塩には、味はもちろん、形状、色までと、いろいろなものがありますが、ここでは、「味」に焦点を絞ります。取り上げるのは、味・成分として対極にある、海水塩と岩塩です。

海水塩は、海水に含まれている様々な成分の、どれがどのくらい含まれるかによって味が変わるので、いろいろになりますが、海水塩ならではの塩として、カンホアの塩のように、ナトリウム分(NaCl)だけでなく海水の全体的な成分(マグネシウム・カルシウム・カリウム分といった成分)が豊富に含まれた複雑な味の塩とします。一方、岩塩は一般的にナトリウム分(NaCl)の純度が高いので、直線的な塩味が特徴です。
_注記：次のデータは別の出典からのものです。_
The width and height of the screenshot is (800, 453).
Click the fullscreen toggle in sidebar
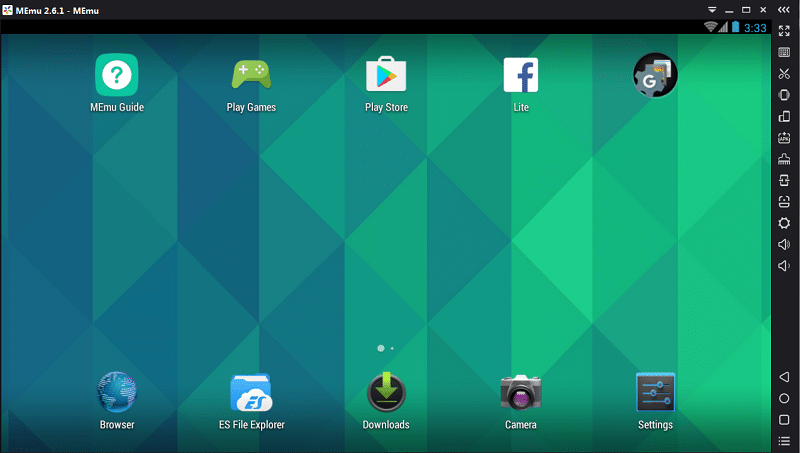tap(784, 31)
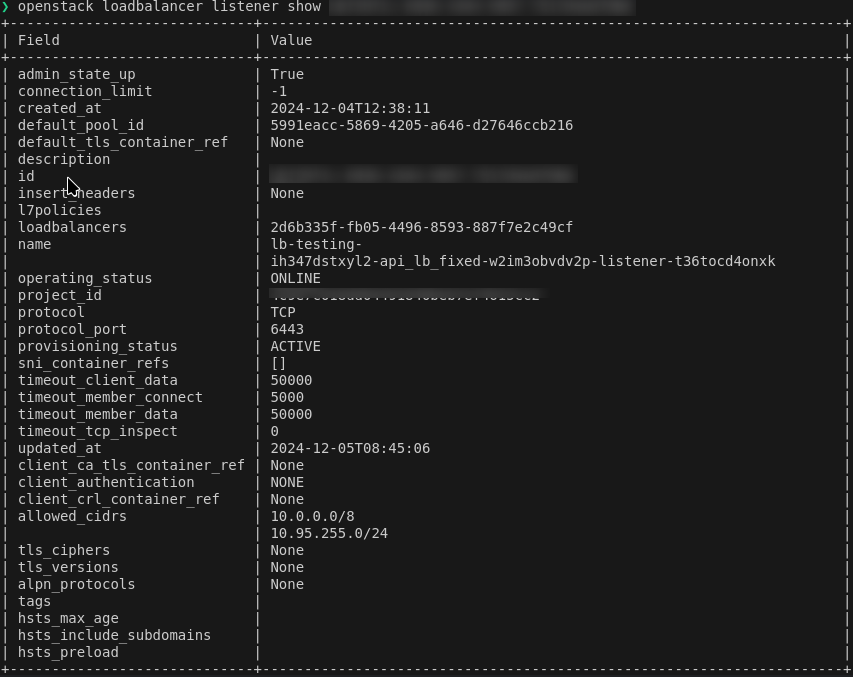This screenshot has height=677, width=853.
Task: Click the Field column header
Action: coord(38,40)
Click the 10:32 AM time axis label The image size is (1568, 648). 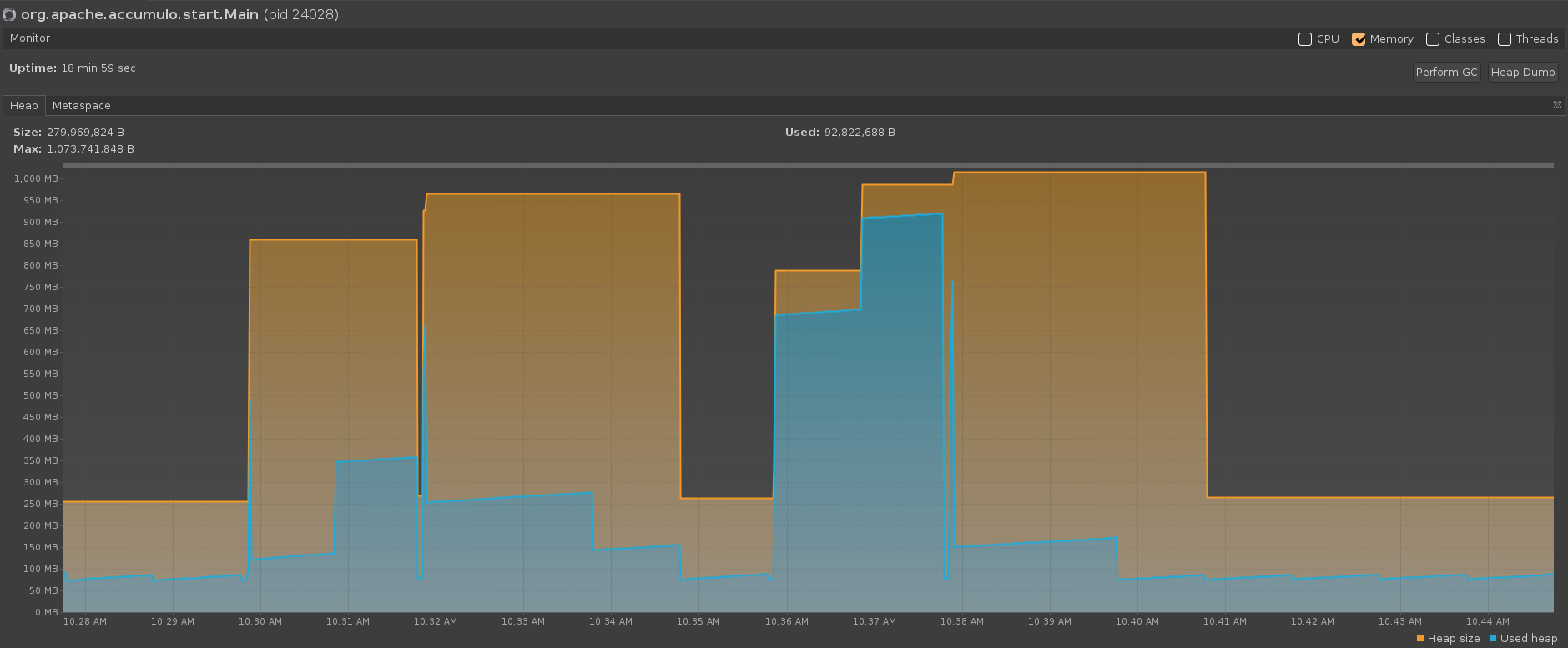click(x=436, y=621)
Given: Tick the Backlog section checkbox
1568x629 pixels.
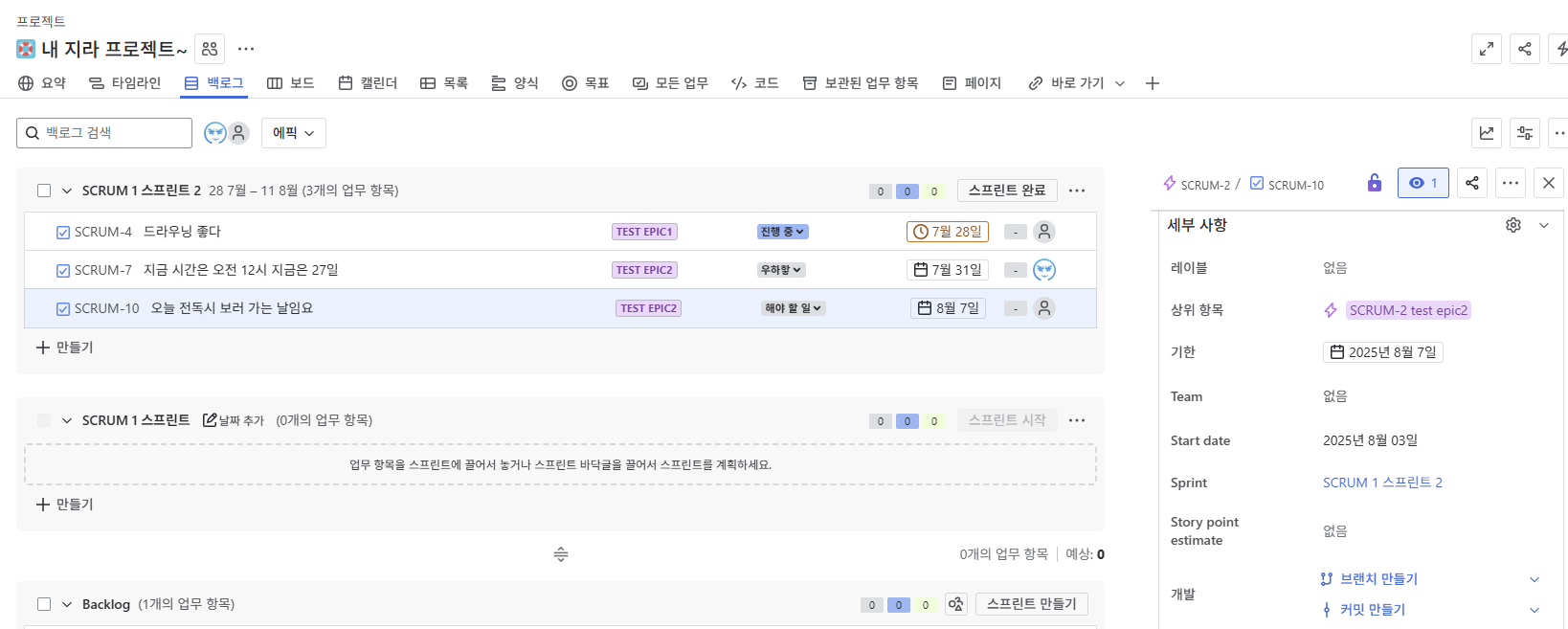Looking at the screenshot, I should (44, 604).
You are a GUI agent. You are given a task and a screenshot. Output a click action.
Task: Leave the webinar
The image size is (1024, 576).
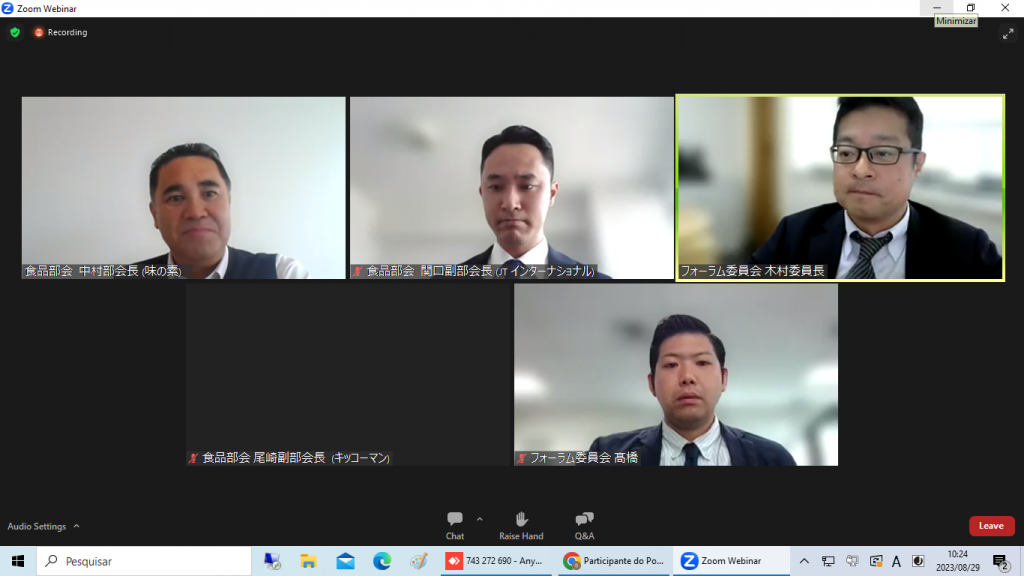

最初に、一般論として、「山の塩(岩塩)は肉料理、海の塩(海水塩)は魚料理」ということが言われます。しかし、それは「赤ワインは肉料理、白ワインは魚料理」という一般論に似て、そうとも限りません。ですから、ここでは「岩塩だから肉、海水塩だから魚」ということではなく、「どんな味の料理に向いているか」という視点で進めます。味覚の話ですから、あくまで私の経験と主観によります。また、特徴がハッキリするよう、あえて極端に表現しています。これをひとつの参考にして、ご自分・ご家庭に合った使い分けをして頂けたら幸いです。

海水塩との相性がいい料理

一口に「塩辛い」とは言えない海水塩は、その複雑で微妙な味ゆえに、「微妙なおいしさ」を味わってもらいたい料理にいいでしょう。直線的な塩辛さの岩塩とは対照的に、料理の味を包むようにきいて、微妙な味を感じさせてくれるからです。素材で言えば、野菜・穀物・魚介類が中心になります。例えば、おにぎりには海水塩が、お米の淡いうま味や甘みを引き立ててくれるでしょう。小麦も同じ様に、パンの生地にはもちろん、オイルと塩で食べるようなときもいい相性です。肉類では牛タンや鶏、豚。そしてスープ(汁)やソース(たれ)だったら、素材の微妙なおいしさを醸し出したいときなど、その複雑な塩味が活きるでしょう。日本酒や白ワイン、軽めの赤ワインが合うような料理のイメージです。

岩塩との相性がいい料理

シンプルな塩味の岩塩は、コッテリとした重めの味の料理に合うでしょう。重い味に対して、海水塩の複雑な塩味がぼやけてしまっても、岩塩にはその重さに負けない強さ・鋭さがあるからです。肉類で言えば、いわゆる白い肉(鶏・豚)より赤い肉(羊・牛)。ジビエなどクセの強い肉類などにもいいでしょう。また、硫黄が含まれた岩塩は、岩塩ならではのもの。硫黄の味・香りが肉の臭みをやわらげ、とてもいい相性です。また、ソースで言えば、デミグラスソースや昔ながらのフレンチにあるような濃厚なソースに、岩塩の直線的な塩辛さが活きるでしょう。微妙さを引き立てるというより、濃厚さにしっかりきく感覚です。タンニンの力強い赤ワインや焼酎が合うような料理のイメージです。

ご家庭では ・・・・
プロの料理人で、数種類の塩を使い分ける方は少なくないですが、ご家庭ではだいたい上記の2タイプの塩があれば、それでほとんどの料理に使えると思います。それでは、“Buon Appetito!” おいしい生活を。